Germany’s rising renewable surcharge
The energy transition has meanwhile changed the face of the electricity market, with severe consequences for traditional firms like E.ON and RWE. They are suffering badly at the moment and are having to rethink their business models completely. In short, they face three challenges. The nuclear phase-out means they have to make very significant write-downs on their nuclear plants, at a loss to the shareholders. They are still fighting the government for compensation payments.
Second, renewable power is suppressing electricity wholesale prices – essentially because they are cheaper to run per unit of power, which under the rules for calculating the wholesale price tends to bring it down across the board. This means that the revenues for conventional power plants are low and no longer cover the investment costs.
Third, conventional power from gas and coal is being pushed out of the market. This means that a lot of conventional power plants are largely standing idle and not making any money. Since the future business model for such plants is looking bleak, the power companies are sitting on investments, which are not going to be profitable. Of course, RWE and E.ON are adjusting their long-term strategies to survive.
While this has been going on, the rising costs for residential end-users have become a political problem. In 2014 the government responded with a reform package, which slows down the energy transition in an attempt to control the costs. Basically the annual growth of new renewables has been capped to a pre-determined level.

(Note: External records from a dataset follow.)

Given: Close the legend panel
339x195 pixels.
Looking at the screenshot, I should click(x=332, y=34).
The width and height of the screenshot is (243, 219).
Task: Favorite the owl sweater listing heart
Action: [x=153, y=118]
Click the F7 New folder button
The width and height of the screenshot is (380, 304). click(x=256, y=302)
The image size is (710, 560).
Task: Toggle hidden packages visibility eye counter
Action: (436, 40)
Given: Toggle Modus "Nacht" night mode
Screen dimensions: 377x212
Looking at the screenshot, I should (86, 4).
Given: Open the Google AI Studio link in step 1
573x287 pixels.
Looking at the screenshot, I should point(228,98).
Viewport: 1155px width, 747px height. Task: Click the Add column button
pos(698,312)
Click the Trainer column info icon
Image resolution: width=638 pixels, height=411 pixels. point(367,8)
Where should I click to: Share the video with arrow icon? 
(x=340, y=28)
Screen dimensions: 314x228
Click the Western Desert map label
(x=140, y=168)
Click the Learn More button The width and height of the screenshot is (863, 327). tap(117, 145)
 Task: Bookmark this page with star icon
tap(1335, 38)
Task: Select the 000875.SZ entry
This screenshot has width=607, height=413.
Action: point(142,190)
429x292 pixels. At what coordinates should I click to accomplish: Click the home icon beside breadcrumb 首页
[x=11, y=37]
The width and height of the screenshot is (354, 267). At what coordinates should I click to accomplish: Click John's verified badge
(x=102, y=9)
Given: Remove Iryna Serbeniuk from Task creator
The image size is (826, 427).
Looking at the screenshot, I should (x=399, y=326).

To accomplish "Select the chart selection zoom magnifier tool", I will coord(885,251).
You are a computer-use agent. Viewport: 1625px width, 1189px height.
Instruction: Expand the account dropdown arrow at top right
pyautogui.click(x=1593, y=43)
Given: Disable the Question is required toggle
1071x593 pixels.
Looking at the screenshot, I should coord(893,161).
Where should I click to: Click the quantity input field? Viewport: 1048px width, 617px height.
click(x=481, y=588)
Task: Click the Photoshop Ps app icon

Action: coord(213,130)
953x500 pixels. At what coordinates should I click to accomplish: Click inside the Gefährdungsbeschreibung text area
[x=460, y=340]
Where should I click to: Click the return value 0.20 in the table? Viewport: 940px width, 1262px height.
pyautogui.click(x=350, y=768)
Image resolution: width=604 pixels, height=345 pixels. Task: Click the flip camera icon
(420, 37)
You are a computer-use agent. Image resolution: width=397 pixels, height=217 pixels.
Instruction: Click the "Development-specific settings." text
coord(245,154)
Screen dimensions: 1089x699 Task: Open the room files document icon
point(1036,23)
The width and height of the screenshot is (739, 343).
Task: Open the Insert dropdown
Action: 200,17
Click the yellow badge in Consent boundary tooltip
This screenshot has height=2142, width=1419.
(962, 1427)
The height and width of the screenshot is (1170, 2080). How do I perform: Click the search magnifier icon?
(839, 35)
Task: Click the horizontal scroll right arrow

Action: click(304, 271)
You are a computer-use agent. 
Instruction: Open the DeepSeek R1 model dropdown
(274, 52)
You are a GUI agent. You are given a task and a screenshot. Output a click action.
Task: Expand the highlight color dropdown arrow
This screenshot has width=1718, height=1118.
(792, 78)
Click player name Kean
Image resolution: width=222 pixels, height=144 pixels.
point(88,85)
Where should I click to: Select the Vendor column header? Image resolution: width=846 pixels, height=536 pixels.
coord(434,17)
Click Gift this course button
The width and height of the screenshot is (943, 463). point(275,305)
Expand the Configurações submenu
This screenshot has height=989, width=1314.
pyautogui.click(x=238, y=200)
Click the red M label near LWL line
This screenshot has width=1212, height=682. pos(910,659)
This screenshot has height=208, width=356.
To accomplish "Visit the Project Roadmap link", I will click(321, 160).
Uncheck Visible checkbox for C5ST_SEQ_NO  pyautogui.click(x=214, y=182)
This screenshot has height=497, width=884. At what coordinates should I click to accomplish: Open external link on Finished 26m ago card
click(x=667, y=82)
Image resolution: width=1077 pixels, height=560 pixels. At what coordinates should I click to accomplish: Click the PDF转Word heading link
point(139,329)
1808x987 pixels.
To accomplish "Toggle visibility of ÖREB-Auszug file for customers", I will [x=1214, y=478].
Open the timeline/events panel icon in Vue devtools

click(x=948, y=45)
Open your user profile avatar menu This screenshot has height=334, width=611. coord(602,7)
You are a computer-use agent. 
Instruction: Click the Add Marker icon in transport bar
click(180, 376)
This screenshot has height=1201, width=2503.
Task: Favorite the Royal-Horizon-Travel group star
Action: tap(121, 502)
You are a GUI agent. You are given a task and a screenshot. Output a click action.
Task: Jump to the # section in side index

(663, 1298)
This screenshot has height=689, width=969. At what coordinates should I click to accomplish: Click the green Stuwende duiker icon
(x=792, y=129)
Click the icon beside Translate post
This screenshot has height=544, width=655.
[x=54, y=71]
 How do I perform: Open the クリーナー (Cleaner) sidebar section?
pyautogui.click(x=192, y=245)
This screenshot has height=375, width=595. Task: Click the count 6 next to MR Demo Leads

This seems to be working. The surcharge for 2015 has been calculated at 6.17ct/kWh, which is a small decline compared to 2014. Politically, this may well have been a wise policy, as public support for the energy transition was dwindling. It means that green energy development will happen more slowly. So far the government appears to be standing by the same targets outlined in my first chart, perhaps because the explosion in development over the past few years had put it on an even faster track. Whatever happens from here, one thing remains key: without public support, the energy transition will not work.